Berbicara selama konferensi pers pada Jumat (15/4), Menteri Keuangan Shinuchi Suzuki mengatakan akan mengikuti pertemuan G20 pada bulan ini yang dihadiri oleh para menteri keuangan dan gubernur bank sentral masing-masing anggota.
Ia mengatakan, pertemuan G20 mendatang adalah konferensi yang sangat penting untuk membahas berbagai masalah ekonomi global, termasuk kenaikan harga makanan dan energi karena invasi Rusia ke Ukraina.

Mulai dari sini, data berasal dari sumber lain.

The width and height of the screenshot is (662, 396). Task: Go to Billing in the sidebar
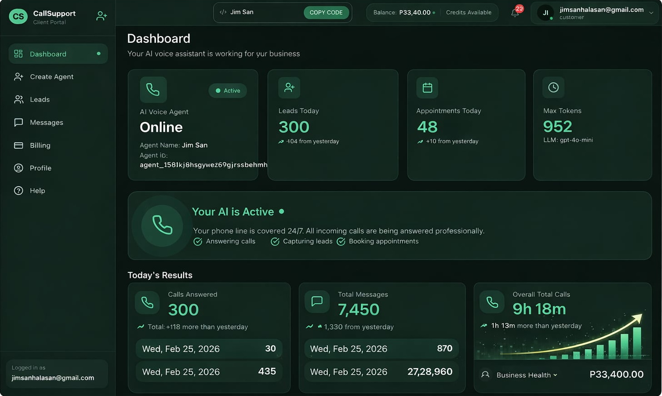(x=40, y=145)
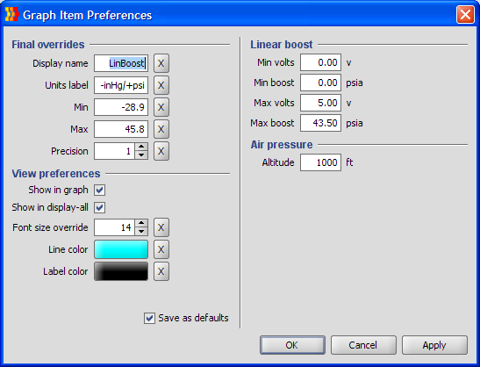480x367 pixels.
Task: Toggle Show in display-all checkbox
Action: pos(99,207)
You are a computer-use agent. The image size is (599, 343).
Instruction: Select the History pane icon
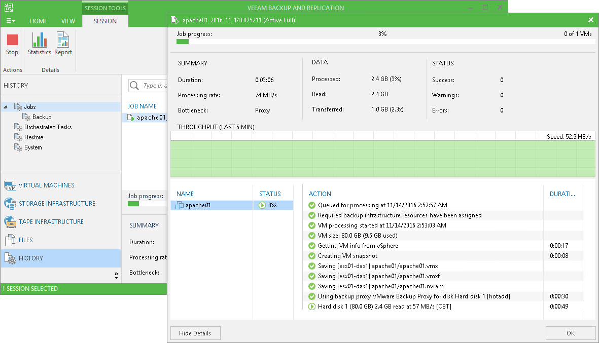point(10,258)
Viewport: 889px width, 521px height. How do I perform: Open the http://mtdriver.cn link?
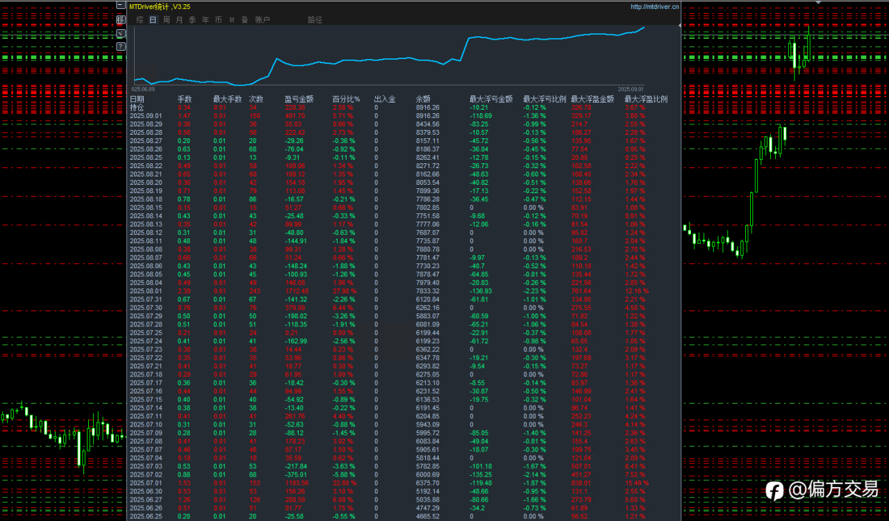pyautogui.click(x=654, y=7)
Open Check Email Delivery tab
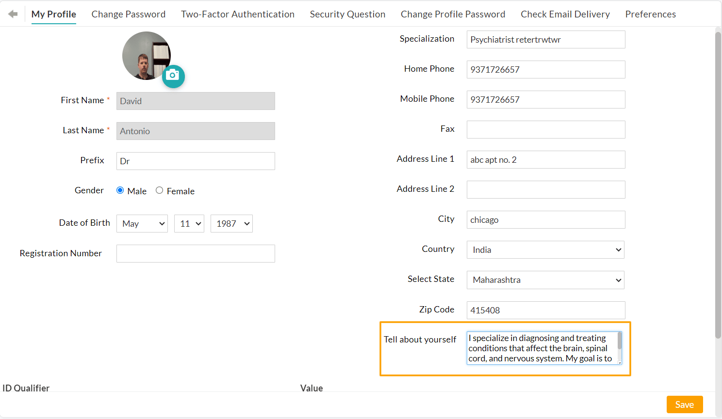This screenshot has height=419, width=722. tap(565, 15)
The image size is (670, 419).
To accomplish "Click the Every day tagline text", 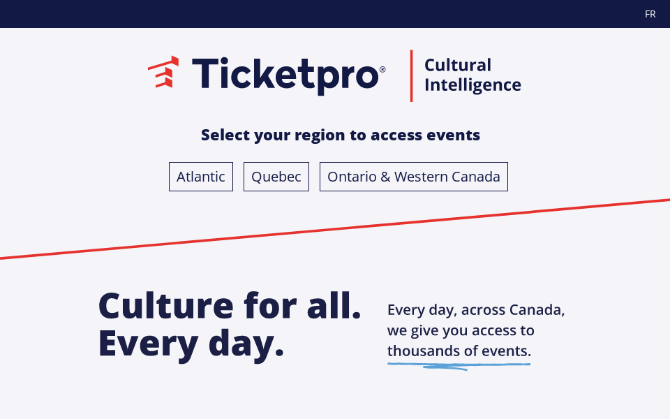I will coord(190,343).
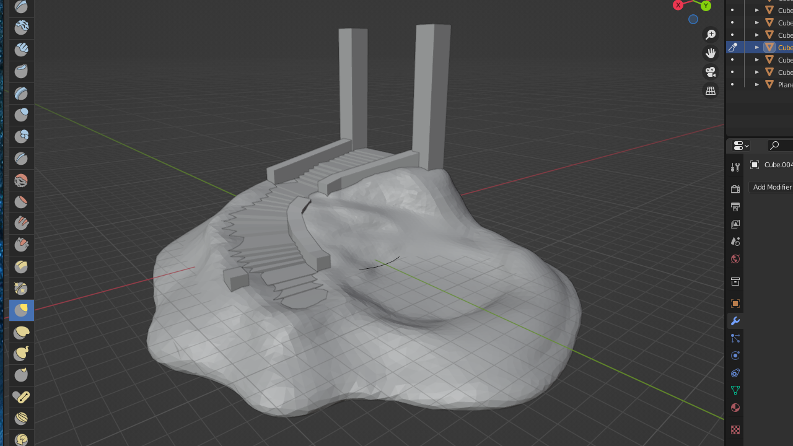Toggle the camera view
The height and width of the screenshot is (446, 793).
click(x=711, y=72)
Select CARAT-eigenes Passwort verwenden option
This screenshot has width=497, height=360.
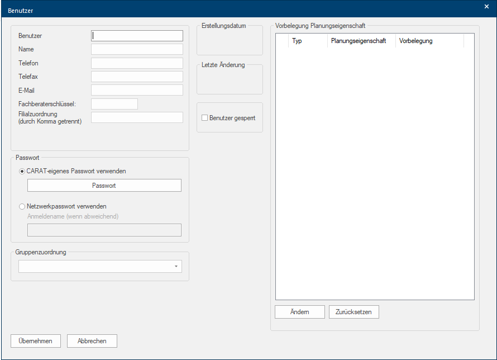(22, 171)
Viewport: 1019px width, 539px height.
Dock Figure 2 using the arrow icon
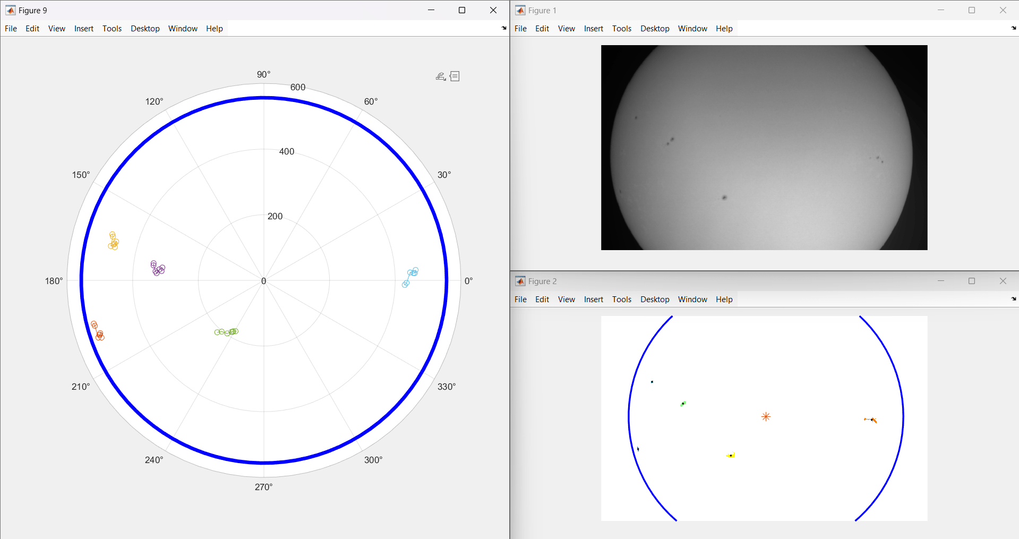1013,299
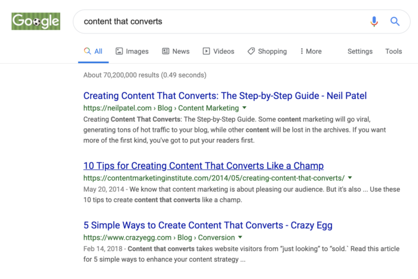The width and height of the screenshot is (418, 279).
Task: Click the blue search magnifier button
Action: [395, 21]
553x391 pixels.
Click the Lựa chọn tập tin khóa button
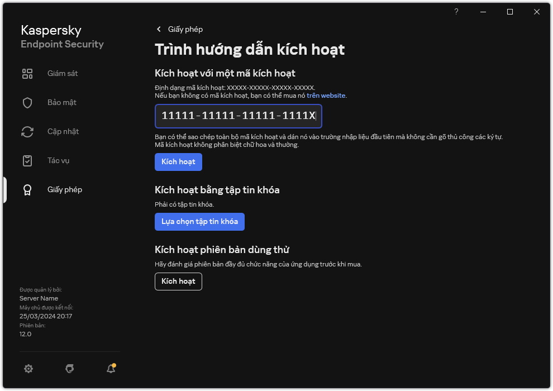pyautogui.click(x=199, y=222)
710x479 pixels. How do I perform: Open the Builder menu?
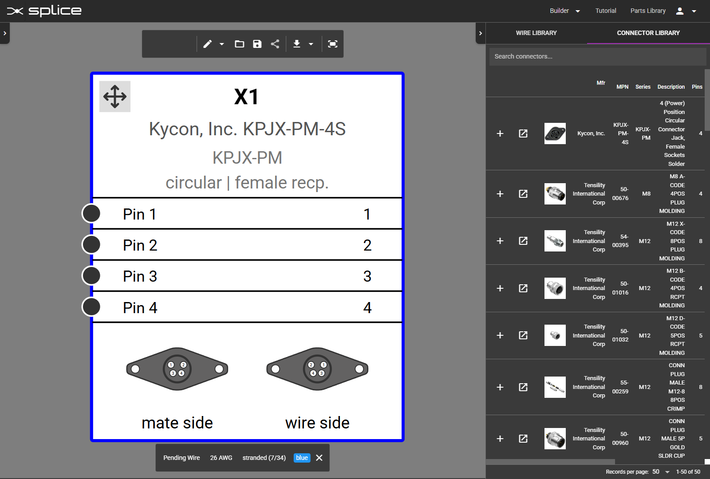point(564,11)

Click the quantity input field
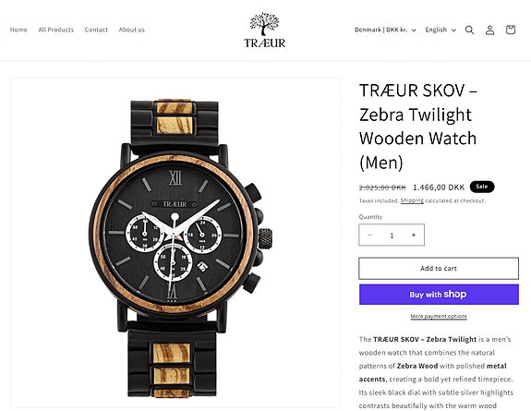pyautogui.click(x=392, y=235)
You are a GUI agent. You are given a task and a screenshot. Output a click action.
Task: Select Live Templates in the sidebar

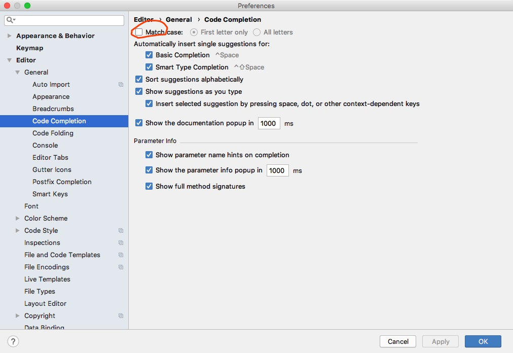47,279
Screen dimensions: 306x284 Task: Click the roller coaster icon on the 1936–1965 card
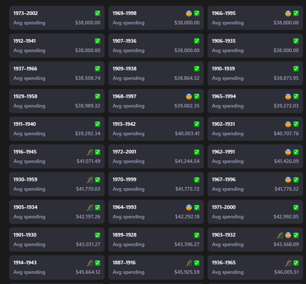point(288,263)
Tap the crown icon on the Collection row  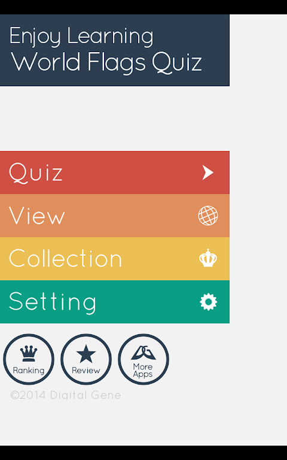208,258
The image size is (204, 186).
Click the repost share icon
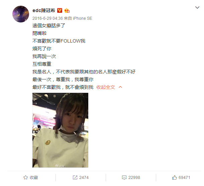[75, 177]
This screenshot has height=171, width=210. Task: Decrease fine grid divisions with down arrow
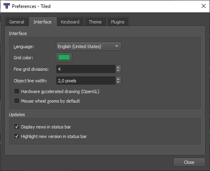pyautogui.click(x=118, y=71)
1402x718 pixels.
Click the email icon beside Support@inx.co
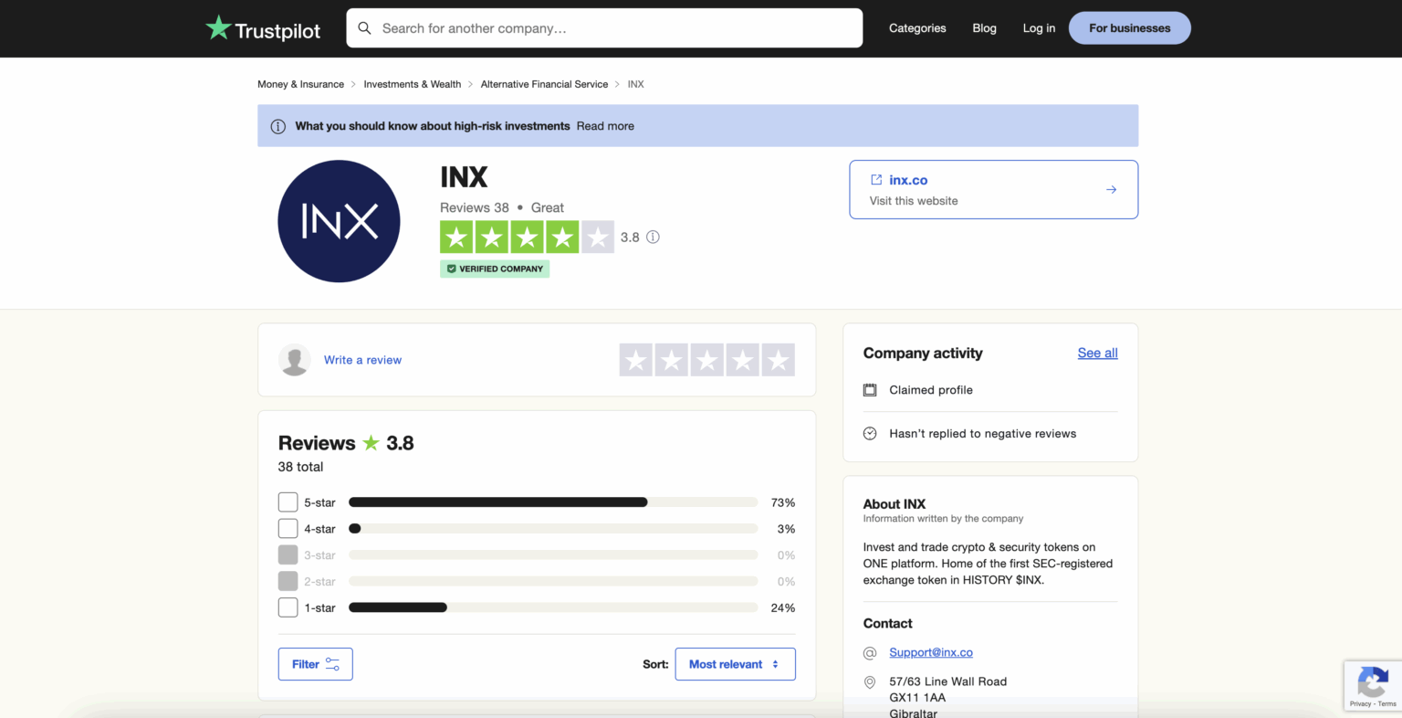tap(870, 653)
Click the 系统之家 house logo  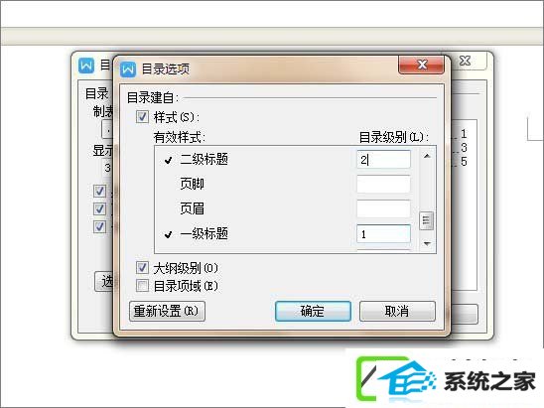coord(397,380)
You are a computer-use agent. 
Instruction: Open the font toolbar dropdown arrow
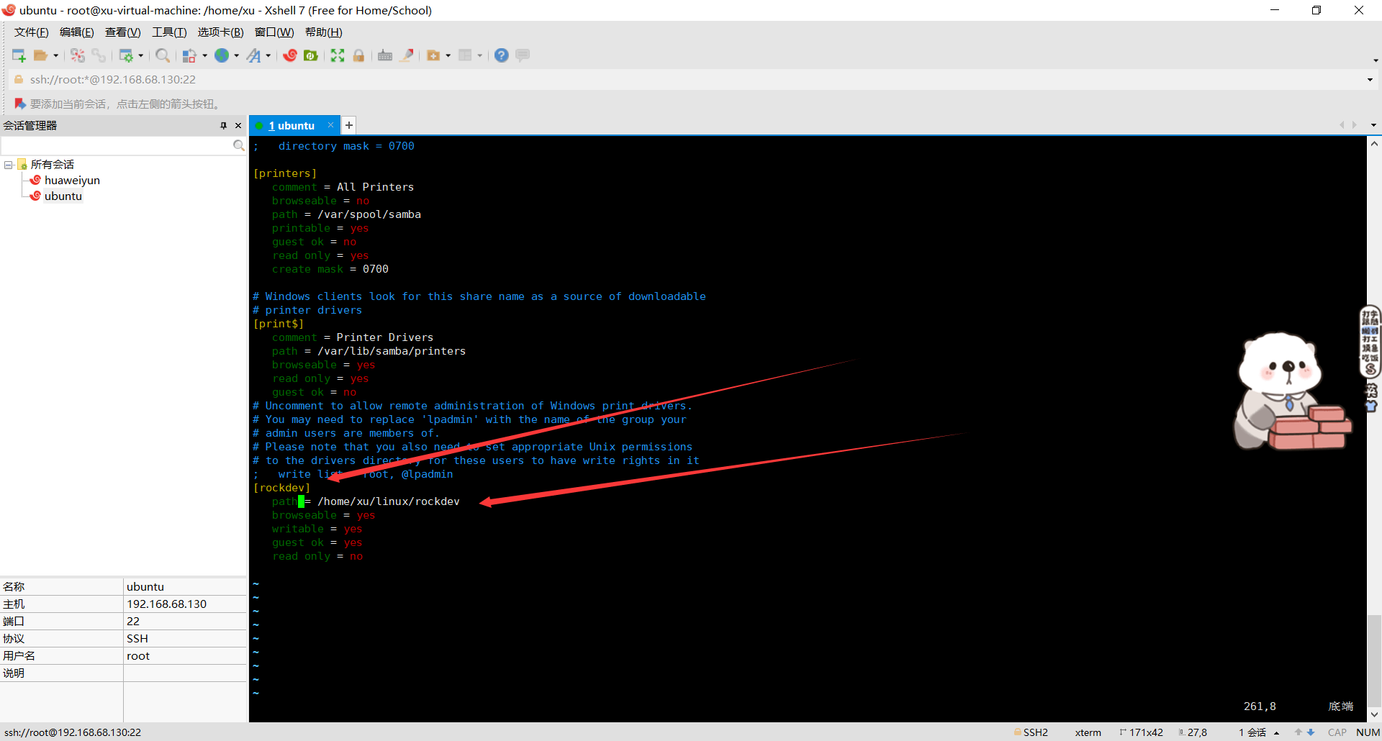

"Pemerintah Jepang tidak dalam posisi untuk menanggapi partisipasi masing-masing negara," kata Suzuki, seperti dikutip
Reuters.
"Jepang akan mengambil langkah-langkah yang tepat dalam kerjasama erat dengan sekutu G7 dan negara tuan rumah Indonesia," tambahnya,
Mengaku pernyataan pemimpin G7 pada Maret, platform internasional tidak boleh melanjutkan hubungan dengan Rusia dalam bisnis seperti biasa.
Pekan lalu, Menteri Keuangan Amerika Serikat (AS) Janet Yellen mengatakan Washington akan memboikot beberapa pertemuan G20 jika pejabat Rusia muncul. Menteri Keuangan Jerman Christian Lindner menyerukan penolakan terhadap segala bentuk kerja sama dengan Rusia di G20.